- GOALS -
**a)** In the passage on Mama Huaco, where did the second golden staff sink into the ground?
**b)** List every place name that appears in the passage on Mama Huaco.
**c)** Return the passage on Mama Huaco word for word, from "As Guamán Poma" to "of mother-right societies.".

- SELECTED PASSAGE -
......
The ancestors of the Quechua, eight siblings, emerged from the Pacaritambo cave and wandered the land of Perú. One of their chiefs was Mama Huaco, “a woman exceedingly strong and skillful.” She took two golden staffs and hurled them toward the north to divine where the ayllu-s (clans) should settle. One fell in Colcabamba, but […]
The ancestors of the Quechua, eight siblings, emerged from the Pacaritambo cave and wandered the land of Perú. One of their chiefs was Mama Huaco, “a woman exceedingly strong and skillful.” She took two golden staffs and hurled them toward the north to divine where the ayllu-s (clans) should settle. One fell in Colcabamba, but the hard ground did not allow it to sink in. The second staff easily plunged into the ground at Guayanaypata, in the center of Cuzco, “Navel” of the world. Meeting resistance from the local people, the Inca ayllu-s were not able to settle there right away, but found their way back after further travels.
As Guamán Poma de Ayala told it, Mama Huaco was the mother of Manco Capac. Others make her his sister and wife, or co-wife with Mama Ocllo. The overlap may indicate an ancient tradition of brother-sister pair being superceded by a patrilineal husband-wife pair. Maria Rostworowski notes that in what appears to be the oldest version, no father figure or conjugal pair exists, only the blood bond of mother-child and of siblings. This is the ancient pattern of mother-right societies.
Another, militarized version of the colonization of Cuzco shows Mama Huaco in a fiercer light. In this story she is married to Manco Capac, and she did not throw golden wands. Instead she shot stones from a sling, wounded one of the indigenous Guallas, then cut open his chest and inflated his lungs with a strong breath. (I’m just reporting what the account says.) The Guallas fled in terror, and the Inca clan took control of the land. This story probably dates to the Inca empire period. Another story shows a more peaceful settlement, with the son of Mama Huaco and Manco Capac marrying Mama Coca, daughter of a local chieftain of Zañu.
......
- SUPPLIED MATERIAL -
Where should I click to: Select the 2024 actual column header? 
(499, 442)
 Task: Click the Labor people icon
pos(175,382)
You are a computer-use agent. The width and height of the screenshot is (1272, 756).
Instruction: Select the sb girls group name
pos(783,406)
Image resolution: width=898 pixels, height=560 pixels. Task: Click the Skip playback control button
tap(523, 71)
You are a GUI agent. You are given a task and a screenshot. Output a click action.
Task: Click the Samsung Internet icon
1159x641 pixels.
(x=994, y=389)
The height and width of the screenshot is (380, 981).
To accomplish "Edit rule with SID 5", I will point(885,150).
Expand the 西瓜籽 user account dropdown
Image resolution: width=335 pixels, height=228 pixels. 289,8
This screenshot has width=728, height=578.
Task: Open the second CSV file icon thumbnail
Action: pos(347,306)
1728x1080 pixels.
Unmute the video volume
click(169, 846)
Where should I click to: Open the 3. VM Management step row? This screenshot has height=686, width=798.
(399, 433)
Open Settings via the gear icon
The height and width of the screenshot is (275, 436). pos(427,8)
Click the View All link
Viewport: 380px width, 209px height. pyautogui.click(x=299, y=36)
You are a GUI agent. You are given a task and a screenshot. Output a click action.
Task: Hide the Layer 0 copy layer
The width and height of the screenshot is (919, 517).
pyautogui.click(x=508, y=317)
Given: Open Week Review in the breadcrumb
......
- REPLIES -
**a)** At Guayanaypata, in the center of Cuzco.

**b)** Pacaritambo, Perú, Colcabamba, Guayanaypata, Cuzco, Zañu

**c)**
As Guamán Poma de Ayala told it, Mama Huaco was the mother of Manco Capac. Others make her his sister and wife, or co-wife with Mama Ocllo. The overlap may indicate an ancient tradition of brother-sister pair being superceded by a patrilineal husband-wife pair. Maria Rostworowski notes that in what appears to be the oldest version, no father figure or conjugal pair exists, only the blood bond of mother-child and of siblings. This is the ancient pattern of mother-right societies.